### Work instruction
Go through the data below and return each line where the string "profile" appears.

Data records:
#####

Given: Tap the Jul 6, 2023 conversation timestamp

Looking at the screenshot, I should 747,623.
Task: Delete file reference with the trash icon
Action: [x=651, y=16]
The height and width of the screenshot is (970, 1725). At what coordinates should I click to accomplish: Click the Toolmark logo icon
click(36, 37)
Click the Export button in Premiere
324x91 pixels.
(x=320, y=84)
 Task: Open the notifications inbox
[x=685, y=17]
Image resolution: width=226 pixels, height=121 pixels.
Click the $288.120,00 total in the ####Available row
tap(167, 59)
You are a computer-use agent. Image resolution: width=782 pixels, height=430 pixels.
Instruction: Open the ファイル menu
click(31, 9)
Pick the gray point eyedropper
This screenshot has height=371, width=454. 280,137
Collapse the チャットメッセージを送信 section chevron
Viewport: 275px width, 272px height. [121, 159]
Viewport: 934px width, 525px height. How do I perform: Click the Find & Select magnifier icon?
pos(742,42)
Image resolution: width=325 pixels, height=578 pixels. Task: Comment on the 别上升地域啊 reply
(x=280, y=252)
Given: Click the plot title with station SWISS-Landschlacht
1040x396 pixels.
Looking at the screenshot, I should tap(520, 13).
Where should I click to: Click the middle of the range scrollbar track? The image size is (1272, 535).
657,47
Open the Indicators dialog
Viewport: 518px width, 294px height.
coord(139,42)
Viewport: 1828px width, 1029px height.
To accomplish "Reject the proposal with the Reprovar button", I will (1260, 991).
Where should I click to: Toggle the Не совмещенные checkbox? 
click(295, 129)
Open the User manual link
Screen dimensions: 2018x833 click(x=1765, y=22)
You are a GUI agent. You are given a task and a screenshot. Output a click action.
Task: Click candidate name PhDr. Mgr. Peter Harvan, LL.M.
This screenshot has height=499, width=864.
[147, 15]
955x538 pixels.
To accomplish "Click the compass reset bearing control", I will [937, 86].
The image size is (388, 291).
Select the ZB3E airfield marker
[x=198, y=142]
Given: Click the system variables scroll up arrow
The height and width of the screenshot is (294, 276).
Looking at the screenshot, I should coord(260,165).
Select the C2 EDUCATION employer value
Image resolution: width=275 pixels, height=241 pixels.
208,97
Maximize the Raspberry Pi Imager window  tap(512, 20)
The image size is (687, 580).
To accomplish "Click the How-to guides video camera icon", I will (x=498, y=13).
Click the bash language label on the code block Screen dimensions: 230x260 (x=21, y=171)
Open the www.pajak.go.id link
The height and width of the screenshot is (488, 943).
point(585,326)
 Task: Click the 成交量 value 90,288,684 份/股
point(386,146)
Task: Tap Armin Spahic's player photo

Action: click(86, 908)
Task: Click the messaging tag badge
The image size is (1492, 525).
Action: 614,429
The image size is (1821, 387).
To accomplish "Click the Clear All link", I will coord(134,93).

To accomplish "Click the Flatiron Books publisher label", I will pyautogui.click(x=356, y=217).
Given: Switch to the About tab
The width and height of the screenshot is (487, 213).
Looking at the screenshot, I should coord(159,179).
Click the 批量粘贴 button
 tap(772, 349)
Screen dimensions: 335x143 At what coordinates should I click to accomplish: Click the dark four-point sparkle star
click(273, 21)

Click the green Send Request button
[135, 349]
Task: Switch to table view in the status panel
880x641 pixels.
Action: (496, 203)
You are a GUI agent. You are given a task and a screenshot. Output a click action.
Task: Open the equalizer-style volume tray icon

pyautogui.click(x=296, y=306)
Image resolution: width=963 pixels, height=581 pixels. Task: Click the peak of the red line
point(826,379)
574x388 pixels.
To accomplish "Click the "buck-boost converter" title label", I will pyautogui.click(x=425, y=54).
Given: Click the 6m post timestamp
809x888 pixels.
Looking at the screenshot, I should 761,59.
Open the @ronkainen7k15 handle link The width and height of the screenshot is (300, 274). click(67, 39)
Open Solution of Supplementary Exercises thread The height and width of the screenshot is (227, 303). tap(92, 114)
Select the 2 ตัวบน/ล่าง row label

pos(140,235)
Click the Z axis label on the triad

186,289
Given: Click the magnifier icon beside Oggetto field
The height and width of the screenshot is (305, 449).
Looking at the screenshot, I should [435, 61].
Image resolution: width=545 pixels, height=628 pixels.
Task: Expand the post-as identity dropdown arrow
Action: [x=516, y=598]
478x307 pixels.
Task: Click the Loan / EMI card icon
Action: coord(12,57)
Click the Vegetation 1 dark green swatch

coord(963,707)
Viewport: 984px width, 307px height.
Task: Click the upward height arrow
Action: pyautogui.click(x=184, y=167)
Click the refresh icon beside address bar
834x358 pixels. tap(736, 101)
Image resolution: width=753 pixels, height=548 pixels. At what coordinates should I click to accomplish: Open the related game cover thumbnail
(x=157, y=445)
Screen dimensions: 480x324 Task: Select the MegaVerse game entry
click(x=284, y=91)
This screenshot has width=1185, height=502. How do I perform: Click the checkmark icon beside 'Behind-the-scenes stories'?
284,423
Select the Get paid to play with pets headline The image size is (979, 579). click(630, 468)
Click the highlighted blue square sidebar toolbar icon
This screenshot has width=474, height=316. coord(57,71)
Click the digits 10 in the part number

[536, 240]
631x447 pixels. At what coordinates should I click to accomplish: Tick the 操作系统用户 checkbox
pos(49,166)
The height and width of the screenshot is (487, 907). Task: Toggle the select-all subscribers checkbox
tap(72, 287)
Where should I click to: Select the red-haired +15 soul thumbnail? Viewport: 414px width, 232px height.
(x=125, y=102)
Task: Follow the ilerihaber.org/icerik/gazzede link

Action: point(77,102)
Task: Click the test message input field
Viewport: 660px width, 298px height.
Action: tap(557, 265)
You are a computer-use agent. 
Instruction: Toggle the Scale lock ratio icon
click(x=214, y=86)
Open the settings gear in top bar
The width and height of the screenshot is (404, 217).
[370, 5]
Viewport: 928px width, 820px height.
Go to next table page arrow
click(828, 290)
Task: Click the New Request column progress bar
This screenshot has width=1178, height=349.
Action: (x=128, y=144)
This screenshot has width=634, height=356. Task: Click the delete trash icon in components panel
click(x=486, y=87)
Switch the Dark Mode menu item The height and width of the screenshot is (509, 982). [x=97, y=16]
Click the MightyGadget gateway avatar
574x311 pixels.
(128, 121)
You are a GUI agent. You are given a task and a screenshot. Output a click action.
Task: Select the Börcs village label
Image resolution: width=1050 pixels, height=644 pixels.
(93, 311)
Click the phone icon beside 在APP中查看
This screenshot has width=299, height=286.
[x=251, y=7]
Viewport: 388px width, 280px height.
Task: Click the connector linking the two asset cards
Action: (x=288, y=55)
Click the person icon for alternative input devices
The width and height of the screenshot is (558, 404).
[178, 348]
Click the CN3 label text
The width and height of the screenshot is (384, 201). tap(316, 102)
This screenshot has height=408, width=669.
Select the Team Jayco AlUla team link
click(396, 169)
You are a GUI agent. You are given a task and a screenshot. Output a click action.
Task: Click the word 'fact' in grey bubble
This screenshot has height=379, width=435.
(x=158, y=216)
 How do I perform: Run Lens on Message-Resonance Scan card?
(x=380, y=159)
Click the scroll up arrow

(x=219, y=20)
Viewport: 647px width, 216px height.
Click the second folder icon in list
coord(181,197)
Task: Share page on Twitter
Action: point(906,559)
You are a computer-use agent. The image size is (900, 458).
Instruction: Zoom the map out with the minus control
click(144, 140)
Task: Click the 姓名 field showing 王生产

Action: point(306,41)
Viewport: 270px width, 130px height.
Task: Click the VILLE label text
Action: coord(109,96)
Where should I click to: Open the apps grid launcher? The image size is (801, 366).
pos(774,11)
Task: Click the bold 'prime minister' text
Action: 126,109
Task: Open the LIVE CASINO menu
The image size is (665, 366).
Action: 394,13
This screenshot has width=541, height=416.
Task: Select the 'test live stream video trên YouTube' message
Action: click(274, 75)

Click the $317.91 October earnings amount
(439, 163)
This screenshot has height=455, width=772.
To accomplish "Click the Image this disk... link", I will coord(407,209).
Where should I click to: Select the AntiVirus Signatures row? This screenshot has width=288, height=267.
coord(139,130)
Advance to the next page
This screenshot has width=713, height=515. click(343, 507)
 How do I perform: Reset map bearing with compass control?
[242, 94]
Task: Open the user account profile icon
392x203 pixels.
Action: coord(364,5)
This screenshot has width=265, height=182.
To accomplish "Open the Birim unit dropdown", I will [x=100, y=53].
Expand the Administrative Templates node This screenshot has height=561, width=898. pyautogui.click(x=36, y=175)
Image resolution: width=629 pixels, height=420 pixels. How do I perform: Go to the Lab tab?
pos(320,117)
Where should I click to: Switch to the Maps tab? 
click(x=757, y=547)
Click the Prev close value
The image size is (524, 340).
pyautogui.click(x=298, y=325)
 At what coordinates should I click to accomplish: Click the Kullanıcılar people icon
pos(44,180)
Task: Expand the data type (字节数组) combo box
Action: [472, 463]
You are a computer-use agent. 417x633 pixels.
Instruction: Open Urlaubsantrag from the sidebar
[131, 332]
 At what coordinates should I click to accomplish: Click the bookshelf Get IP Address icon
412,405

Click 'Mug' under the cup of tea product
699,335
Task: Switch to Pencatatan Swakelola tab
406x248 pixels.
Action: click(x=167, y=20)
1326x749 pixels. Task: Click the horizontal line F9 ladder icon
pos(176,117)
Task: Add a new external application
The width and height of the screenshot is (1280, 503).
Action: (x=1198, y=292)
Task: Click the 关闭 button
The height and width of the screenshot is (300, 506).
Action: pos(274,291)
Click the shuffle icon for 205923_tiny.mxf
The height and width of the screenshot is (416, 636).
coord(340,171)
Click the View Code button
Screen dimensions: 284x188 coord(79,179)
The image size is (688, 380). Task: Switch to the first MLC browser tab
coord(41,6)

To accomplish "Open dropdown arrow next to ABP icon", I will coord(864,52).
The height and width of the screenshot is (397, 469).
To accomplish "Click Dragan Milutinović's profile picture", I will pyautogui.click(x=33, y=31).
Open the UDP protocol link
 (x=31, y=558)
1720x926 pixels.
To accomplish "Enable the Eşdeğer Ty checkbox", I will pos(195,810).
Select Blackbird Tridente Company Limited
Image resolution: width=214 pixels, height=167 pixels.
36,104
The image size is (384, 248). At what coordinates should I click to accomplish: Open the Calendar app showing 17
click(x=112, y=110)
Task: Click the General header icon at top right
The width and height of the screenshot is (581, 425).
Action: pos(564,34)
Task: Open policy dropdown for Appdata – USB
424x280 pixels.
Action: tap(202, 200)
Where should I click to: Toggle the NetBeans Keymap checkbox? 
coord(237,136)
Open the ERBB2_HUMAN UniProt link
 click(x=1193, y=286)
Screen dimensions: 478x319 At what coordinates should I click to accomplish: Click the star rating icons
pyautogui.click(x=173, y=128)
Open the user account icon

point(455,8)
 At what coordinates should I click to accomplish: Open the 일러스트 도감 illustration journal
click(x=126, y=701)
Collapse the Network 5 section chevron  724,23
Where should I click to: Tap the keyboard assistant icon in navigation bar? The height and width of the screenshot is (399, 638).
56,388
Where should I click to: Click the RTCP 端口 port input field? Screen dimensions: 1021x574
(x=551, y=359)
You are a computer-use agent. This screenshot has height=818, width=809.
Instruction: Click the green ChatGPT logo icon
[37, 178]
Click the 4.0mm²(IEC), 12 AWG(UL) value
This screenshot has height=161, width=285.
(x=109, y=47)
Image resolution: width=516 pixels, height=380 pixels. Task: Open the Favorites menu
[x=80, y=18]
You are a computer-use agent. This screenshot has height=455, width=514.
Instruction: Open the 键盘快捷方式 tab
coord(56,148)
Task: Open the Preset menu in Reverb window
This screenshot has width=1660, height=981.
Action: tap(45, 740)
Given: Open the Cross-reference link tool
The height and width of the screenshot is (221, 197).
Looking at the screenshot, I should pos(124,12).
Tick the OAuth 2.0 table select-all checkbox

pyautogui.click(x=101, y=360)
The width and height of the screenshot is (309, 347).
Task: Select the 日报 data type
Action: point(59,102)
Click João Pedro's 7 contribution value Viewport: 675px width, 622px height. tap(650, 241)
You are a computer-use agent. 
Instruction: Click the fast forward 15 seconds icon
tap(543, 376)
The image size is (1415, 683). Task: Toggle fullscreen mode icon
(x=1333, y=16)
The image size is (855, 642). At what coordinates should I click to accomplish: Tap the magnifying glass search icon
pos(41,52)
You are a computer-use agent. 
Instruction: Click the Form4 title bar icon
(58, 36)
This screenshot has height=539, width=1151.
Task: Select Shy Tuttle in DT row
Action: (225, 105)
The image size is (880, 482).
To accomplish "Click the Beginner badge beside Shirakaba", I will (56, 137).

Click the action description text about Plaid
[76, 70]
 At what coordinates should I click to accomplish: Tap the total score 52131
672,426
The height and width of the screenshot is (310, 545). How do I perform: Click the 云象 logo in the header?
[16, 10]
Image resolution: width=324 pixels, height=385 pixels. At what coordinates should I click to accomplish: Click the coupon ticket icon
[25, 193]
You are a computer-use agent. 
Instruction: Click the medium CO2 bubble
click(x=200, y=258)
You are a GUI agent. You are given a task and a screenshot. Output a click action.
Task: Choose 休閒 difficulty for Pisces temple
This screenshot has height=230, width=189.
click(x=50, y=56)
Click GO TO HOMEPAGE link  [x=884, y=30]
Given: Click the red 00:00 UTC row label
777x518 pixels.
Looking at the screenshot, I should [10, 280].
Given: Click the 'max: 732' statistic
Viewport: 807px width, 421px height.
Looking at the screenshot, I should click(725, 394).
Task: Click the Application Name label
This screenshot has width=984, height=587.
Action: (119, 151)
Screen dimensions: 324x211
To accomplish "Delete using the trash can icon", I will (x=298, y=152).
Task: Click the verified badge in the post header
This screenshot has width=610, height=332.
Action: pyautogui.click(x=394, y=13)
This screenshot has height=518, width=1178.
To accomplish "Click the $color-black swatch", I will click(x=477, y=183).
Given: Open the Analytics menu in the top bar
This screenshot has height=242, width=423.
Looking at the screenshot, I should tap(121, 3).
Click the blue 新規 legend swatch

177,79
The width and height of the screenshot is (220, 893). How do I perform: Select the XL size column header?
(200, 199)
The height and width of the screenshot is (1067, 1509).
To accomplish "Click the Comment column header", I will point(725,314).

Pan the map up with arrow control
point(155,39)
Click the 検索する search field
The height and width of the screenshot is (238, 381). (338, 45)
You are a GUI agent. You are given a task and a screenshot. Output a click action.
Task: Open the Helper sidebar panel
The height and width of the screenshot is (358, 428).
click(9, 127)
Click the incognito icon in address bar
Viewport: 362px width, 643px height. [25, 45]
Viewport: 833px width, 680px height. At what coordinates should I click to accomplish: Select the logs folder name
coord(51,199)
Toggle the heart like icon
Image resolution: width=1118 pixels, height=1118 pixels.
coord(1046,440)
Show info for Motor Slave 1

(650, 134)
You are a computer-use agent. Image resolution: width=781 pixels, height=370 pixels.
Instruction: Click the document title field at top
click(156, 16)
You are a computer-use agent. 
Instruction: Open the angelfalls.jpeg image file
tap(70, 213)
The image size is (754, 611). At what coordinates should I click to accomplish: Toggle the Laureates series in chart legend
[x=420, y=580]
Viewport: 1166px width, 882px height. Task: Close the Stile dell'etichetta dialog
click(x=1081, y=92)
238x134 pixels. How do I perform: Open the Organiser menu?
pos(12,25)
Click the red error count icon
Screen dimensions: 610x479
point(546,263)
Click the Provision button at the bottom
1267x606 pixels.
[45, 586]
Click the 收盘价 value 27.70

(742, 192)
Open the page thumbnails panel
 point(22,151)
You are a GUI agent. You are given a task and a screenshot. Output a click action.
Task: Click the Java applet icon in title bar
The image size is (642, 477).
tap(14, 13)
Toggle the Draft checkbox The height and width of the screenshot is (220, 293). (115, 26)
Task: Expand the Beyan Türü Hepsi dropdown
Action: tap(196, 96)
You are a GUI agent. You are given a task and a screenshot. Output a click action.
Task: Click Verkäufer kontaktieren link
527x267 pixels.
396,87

#####

### Answer to the problem
Task: Open the user account profile icon
To accomplish "Click Dragan Milutinović's profile picture", I will pyautogui.click(x=33, y=31).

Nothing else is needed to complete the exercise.